Osborne then continued to talk more about his family: “I’m Jamaican, so there’s mad aunts and uncles and cousins. But that’s why you actually do it, and that’s just by talking. Like I can only talk through clothes more than a panel, more than anything else. That’s my soapbox.” AnOnlyChild gets him through the door to have an impact on the issues he cares about.
And his soapbox encompasses not only the feelings of family but also the importance of sustainability. During the interactive Q&A, Osborne’s own PR person challenged him by asking why AnOnlyChild should remain important in 20 years when the world already has too many clothes. After jokingly telling the team member, “I hate you, Nate,” Osborne got serious and rose to the challenge of the question:
“Everything with AnOnlyChild, we don’t make any fabric. We actually just take from deadstock and remake it, for textiles, taking two fabrics and remaking it. Making new fabrics from nothing, so taking from the past to the future. […] We try to think of the brand as a solve and a storytelling solve. We want to make it a village, we want to make it a community.”

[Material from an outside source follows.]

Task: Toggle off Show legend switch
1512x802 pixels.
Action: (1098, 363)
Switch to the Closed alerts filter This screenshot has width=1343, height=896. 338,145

Throughout the chat, Hardison kept Osborne and the audience on their toes. The crowd excitedly asked her questions in addition to Osborne, and at 81 years old, she’s not slowing down anytime soon. She just released a film entitled Invisible Beauty, which was also screened at LAFW. What’s next? Well, she wants to have a foundation and a building with a name on it, dedicated to supplying knowledge to people who want to pursue design and the business of it.
“I’m not leaving here without you knowing who I am,” she says to an applauding crowd. She wants a legacy. “When people say, ‘What was her name again?,’ someone can say ‘did you see the building?’”
Finally, she wants to live a life where she lives four months in Mexico, four months in New York, and four months in Morocco. She also plans to star in a one woman show.
Already so accomplished, there’s so much the future still holds for Osborne and Hardison. We are eagerly awaiting the next An Only Child drop following LAFW as well as the news of Hardison’s foundation and one woman show.